Il comunicato stampa di Paramount Skydance pubblicato lunedì specifica che Larry Ellison ha accettato di fornire una garanzia personale irrevocabile di 40,4 miliardi di dollari per il finanziamento azionario dell'offerta e per eventuali richieste di risarcimento danni contro Paramount. Sebbene il finanziamento azionario fosse già stato incluso nella proposta precedente, la garanzia personale del miliardario di Oracle rappresenta un elemento completamente nuovo e strategico, pensato per eliminare ogni dubbio sulla solidità finanziaria dell'operazione.
La nuova proposta arriva appena una settimana dopo che il consiglio di amministrazione di WBD aveva respinto l'offerta ostile iniziale di Paramount, preferendo l'accordo precedentemente siglato con Netflix. L'intesa con il colosso dello streaming, annunciata il 5 dicembre, prevedeva l'acquisizione dello studio cinematografico tramite un'opzione mista contanti-azioni valutata 27,75 dollari per azione WBD, con un valore aziendale totale di 82,7 miliardi di dollari. Tre giorni dopo l'annuncio dell'accordo Netflix, Paramount aveva lanciato la sua offerta ostile da 108,4 miliardi di dollari, proponendo 30 dollari per azione.

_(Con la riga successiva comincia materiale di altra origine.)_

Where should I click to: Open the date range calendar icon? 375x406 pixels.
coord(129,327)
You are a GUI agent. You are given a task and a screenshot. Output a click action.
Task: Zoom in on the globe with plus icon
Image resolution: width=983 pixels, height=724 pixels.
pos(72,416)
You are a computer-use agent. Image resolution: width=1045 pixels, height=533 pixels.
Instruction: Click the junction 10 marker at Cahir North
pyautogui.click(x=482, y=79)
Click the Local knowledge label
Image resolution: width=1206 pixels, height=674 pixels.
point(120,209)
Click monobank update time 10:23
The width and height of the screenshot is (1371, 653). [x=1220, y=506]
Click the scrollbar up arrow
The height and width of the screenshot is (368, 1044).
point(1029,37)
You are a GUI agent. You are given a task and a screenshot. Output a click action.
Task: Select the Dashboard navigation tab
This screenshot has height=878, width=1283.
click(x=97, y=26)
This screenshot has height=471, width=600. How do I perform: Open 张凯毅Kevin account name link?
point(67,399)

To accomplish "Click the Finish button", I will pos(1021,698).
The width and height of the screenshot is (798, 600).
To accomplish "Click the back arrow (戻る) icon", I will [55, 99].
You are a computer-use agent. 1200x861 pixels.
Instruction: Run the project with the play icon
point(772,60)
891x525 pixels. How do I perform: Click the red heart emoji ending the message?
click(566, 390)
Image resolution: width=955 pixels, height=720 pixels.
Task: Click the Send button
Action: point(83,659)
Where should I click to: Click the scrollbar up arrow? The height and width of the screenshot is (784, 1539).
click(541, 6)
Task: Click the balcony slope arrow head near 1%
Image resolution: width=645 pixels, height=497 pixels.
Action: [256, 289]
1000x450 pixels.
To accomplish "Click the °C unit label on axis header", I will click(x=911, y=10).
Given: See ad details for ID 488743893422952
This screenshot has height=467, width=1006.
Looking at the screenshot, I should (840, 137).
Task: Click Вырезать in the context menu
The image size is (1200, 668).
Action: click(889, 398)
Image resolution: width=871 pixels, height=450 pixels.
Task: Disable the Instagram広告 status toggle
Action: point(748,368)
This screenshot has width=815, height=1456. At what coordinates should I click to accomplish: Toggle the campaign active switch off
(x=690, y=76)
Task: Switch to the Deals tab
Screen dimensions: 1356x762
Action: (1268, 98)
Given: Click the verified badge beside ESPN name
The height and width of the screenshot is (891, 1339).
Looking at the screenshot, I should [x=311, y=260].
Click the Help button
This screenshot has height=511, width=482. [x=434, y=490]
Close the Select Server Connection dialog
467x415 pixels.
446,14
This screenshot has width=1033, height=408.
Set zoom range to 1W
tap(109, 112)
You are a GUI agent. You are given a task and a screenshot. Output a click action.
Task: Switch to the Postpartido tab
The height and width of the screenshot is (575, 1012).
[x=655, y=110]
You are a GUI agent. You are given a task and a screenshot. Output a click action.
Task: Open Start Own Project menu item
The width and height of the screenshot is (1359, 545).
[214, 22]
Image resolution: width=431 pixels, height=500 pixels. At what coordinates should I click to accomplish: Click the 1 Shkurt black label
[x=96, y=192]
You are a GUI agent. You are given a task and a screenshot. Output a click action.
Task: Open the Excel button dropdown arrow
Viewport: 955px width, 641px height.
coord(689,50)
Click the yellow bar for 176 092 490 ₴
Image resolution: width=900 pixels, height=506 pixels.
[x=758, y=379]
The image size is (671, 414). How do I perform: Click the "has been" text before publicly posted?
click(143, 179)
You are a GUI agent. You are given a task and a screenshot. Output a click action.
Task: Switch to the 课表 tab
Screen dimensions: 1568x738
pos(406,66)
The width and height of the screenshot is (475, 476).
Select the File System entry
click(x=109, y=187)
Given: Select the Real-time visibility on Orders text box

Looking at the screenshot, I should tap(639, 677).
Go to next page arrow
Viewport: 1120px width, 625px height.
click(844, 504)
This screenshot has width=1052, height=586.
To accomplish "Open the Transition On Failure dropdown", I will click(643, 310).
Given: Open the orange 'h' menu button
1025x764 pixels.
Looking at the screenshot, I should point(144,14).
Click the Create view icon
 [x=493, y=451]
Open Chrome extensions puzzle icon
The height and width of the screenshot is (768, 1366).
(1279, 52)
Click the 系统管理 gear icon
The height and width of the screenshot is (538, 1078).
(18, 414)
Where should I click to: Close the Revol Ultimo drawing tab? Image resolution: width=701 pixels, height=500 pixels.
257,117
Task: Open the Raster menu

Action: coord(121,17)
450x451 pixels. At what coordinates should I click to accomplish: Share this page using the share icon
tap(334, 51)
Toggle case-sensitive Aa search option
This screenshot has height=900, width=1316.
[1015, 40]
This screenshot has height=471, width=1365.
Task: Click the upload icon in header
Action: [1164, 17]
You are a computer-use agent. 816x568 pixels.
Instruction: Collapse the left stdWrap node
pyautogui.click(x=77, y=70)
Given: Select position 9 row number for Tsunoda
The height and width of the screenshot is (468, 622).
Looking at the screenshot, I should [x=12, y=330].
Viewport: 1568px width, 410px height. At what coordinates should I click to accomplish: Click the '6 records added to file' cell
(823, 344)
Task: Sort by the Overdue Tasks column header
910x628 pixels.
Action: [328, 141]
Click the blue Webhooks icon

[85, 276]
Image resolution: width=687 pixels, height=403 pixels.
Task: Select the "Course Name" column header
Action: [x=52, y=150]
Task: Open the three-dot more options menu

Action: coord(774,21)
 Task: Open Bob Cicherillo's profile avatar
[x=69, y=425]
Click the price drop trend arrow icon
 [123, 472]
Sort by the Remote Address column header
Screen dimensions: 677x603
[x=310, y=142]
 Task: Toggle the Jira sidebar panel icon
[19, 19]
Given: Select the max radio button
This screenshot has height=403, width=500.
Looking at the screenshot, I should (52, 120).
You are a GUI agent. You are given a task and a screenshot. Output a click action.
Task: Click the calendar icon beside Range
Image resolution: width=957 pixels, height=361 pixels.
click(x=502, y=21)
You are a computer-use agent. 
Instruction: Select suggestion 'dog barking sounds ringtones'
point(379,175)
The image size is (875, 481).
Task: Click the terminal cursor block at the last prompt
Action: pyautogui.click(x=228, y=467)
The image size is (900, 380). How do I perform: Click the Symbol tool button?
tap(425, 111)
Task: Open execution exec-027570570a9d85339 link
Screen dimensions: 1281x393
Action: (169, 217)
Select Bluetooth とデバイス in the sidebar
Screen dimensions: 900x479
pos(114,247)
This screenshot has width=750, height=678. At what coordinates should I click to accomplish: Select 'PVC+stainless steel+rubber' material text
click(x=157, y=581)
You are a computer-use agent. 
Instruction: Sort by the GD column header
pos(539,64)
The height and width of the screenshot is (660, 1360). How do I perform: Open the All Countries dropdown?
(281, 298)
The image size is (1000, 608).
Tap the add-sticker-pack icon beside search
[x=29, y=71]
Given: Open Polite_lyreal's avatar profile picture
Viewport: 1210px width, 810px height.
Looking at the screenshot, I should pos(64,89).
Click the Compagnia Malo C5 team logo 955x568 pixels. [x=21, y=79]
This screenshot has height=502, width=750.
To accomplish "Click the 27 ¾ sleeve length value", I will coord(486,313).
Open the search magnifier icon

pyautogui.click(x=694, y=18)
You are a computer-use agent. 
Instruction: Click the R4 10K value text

Il board di WBD aveva tuttavia respinto questa proposta definendola "illusoria" e accusando Paramount di aver fuorviato gli azionisti riguardo al finanziamento dell'operazione. Nella motivazione del rifiuto, il consiglio aveva sottolineato che l'accordo con Netflix rappresentava "un contratto vincolante con impegni esecutivi, senza necessità di alcun finanziamento azionario e con solidi impegni di debito". Secondo quanto riportato da CNBC in ottobre, prima dell'intesa con Netflix, WBD aveva già respinto tre diverse offerte di acquisizione da parte di Paramount, segnalando una resistenza ostinata all'approccio della concorrenza.
L'offerta modificata è stata progettata specificamente per "affrontare le preoccupazioni dichiarate da WBD riguardo all'offerta superiore di Paramount", come affermato dalla società. David Ellison, CEO di Paramount Skydance, ha dichiarato nel comunicato di lunedì che la sua azienda ha "ripetutamente dimostrato il proprio impegno nell'acquisire WBD" e che la proposta da 30 dollari per azione, completamente finanziata e interamente in contanti, rimane "l'opzione superiore per massimizzare il valore per gli azionisti di WBD".
Il CEO ha inoltre sottolineato che, grazie all'impegno di Paramount verso investimenti e crescita, l'acquisizione risulterebbe superiore per tutti i portatori di interesse di WBD, fungendo da "catalizzatore per una maggiore produzione di contenuti, una maggiore produzione cinematografica e più scelta per i consumatori". Ellison ha concluso affermando di aspettarsi che il consiglio di amministrazione di WBD "adotti le misure necessarie per garantire questa transazione di valorizzazione e preservare e rafforzare un tesoro iconico di Hollywood per il futuro".